• **WRITTEN REQUEST**
Resume the six-month road trip summary below, picking up right after its final sentence.

• **DOCUMENT TEXT**
* Start *
6 Months on the Road!
~2 weeks Queensland
~1 month Northern Territory
~2 months Western Australia
~1 month South Australia
~3 weeks Victoria
~1 week New South Wales
~3 days Australian Capital Territory
This was consistent with our general plan to spend most of our time in the states furthest from home, which we can not easily visit during normal annual holidays. We explored very little of QLD and NSW, due to living close by and having already seen many of their attractions. So for any overseas readers, these two states have a huge number of beautiful places and attractions that are not even mentioned in this blog. We did not visit Tasmania due to time constraints, and ferry availability and costs. Tasmania is on the list of places to visit sometime.
I’ve sketched our route in the map below (very approximate!).
Distance travelled: 29,842km’s My original estimate of 30,000k’s was spot on!
Diesel used: 4,372L (roughly – without a final fill)
Total Fuel Bill: $7,463 (less than forecast, due to cheaper average price than assumed)
Average Fuel Consumption: 14.8L/100km
We found that speed on the open road had a significant affect on fuel consumption. After 3 months, having seen poorer fuel efficiency than expected, we decreased cruising speed from 100-105kms/hr to around 90-95kms/hr. As you can see in the figures below, that resulted in a noticeable difference in fuel consumption. Another factor I noticed is the grade of Diesel. ‘Truck diesel’ results in significantly poorer efficiency than higher grades of diesel that cost around $.04/L more. The first half of the trip was more remote, and would have been mostly truck diesel, so that may also be playing an important role in the difference seen. Not sure which had the bigger effect – speed or grade of diesel.
First 3 months: 15.6L/100km’s
Second 3 months: 13.9L/100km’s
Dearest Diesel: $2.35/L (out at Kings Canyon I think)
Cheapest Diesel: $1.37/L (east coast coming back home)
Gas bottles used: less than one 4.5kg bottle!!!!
The motorhome has two gas bottles, but we are still on the first! Gas is used by the hot water system (used only a handful of times), and the internal gas stove (used maybe 1.5 – 2 dozen times). We rarely ‘ate out’, preferring to cook our own meals. This really highlights that most of our cooking was done outside (the best place to be!) on the dual fuel camping stove.
Longest period without driving the motorhome: 3 days, whilst free camping at Quondong Point. Yes, we were on the move most days! We were based at some places/towns for longer, such as at Kununurra, but we were moving about and doing trips from the town.
Longest period without rain: the first 3 months!!! We had great weather this trip. Beautiful sunny days and lovely temperatures (mostly!) for 3 months straight had us looking nice and brown. Then some rain and drizzle caught up with us (in places) across the bottom of Australia, but it didn’t prevent us from seeing anything. We missed the hail storms, and experienced no bad fire hazards/weather like what they are currently seeing down south.
* End *
(A run of listing records)
* Start *
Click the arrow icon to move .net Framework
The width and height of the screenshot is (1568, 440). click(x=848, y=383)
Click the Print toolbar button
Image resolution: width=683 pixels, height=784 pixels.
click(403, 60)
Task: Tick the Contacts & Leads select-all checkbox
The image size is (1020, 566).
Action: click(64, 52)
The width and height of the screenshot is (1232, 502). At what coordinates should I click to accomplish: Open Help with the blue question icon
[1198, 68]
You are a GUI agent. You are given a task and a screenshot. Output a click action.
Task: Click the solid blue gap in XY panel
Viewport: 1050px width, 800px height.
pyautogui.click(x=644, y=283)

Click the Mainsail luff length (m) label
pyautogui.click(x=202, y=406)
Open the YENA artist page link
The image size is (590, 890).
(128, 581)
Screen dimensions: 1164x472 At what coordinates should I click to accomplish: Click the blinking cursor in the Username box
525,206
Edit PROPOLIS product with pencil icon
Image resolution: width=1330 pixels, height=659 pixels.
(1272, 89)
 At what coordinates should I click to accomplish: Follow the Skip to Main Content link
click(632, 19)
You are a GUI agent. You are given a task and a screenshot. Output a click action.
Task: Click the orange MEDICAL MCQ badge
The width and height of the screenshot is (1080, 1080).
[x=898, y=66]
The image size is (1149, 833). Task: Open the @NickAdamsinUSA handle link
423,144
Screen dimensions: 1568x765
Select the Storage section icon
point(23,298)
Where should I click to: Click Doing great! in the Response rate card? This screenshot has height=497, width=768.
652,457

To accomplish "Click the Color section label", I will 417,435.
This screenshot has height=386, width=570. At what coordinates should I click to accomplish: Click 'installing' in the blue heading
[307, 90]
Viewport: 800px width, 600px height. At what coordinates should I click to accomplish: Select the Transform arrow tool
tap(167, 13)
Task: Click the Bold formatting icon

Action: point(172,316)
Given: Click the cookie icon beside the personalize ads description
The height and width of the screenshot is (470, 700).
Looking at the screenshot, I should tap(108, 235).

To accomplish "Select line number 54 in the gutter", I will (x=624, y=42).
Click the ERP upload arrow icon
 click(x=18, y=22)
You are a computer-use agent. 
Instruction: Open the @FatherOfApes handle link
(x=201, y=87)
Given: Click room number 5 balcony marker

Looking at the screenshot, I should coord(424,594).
* End *
• **WRITTEN RESPONSE**
Most expensive caravan park: $65 per night (two adults and two kids). There were several stays at that price (or very similar).
Cheapest accommodation: Lots and lots of free camping! Cheapest paid accommodation was $5 at tiny Barrow Creek on the Stuart Hwy in the NT. It consists solely of one fuel station, one pub and a mobile phone tower!
Overall Expenses: We did not set out with a firm budget, but had calculated roughly what we thought it would cost us. We weren’t concerned if we went over or under that, which is just as well as I’ve just done the calcs! We spent around $5-10k more than expected! Didn’t keep a detailed record of expenses (this was a holiday, not an accounting exercise), but memory and intuition suggests my forecast was out on the following:
- Whilst we did a lot of free camping, there were also plenty of times when it was easier to just pull into a caravan park. I think we spent more than expected at caravan parks. Some places, such as Uluru, you have no choice. Tip: lots of caravan parks, reserves etc will give discounts if you just ask.
- There are so many tourist attractions and activities available, and many of them look great, but you have to control spending on these things. I suspect we spent a fair bit more on these than expected. Looking at the CC statements, the spending on such activities tended to be earlier in the trip, and continued to decrease as time went on. For example one camel ride is enough (and is all we did), especially when it was in a beautiful place such as near Uluru at sunset! 🙂
- We definitely spent more on jewelery than I had expected – didn’t even think of this one prior….!! These have lasting value/utility though, so I guess its questionable that they should even be included in the above figures.
- We used more mobile data than I had expected – probably spent over $500 during the six months. If we were setting off again I’d research mobile data options first.
- Mechanical servicing for the motorhome totaled around $2145, which looking back seems reasonable, but is a little more than I had expected. 3 standard services, plus a couple of issues that had to be fixed (nothing major – blown turbo hose and ants in air flow sensor connector), and it also includes 3 new tyres installed in Perth. Mechanical services in Darwin (in particular) are expensive.
- Hire of a 4wd to get into The Bungle Bungles for a few days wasn’t cheap, though we got out of the punctured tyre cheaply! 4wd hire wasn’t included in my initial numbers, though we were aware we might want to hire one – it was that option/possibility that made us willing to buy a standard (rather than far more expensive 4×4) motorhome.
- Food costs seemed high. Not sure if this was a case of me being unaware of how much Nicole normally spends, or that some things did cost a little more in remote areas. Then there is the issue of buying treats etc because we were on holidays, not to mention the many gourmet attractions. It would be time consuming to determine how much we spent on food; it was probably a significant factor in overall costs.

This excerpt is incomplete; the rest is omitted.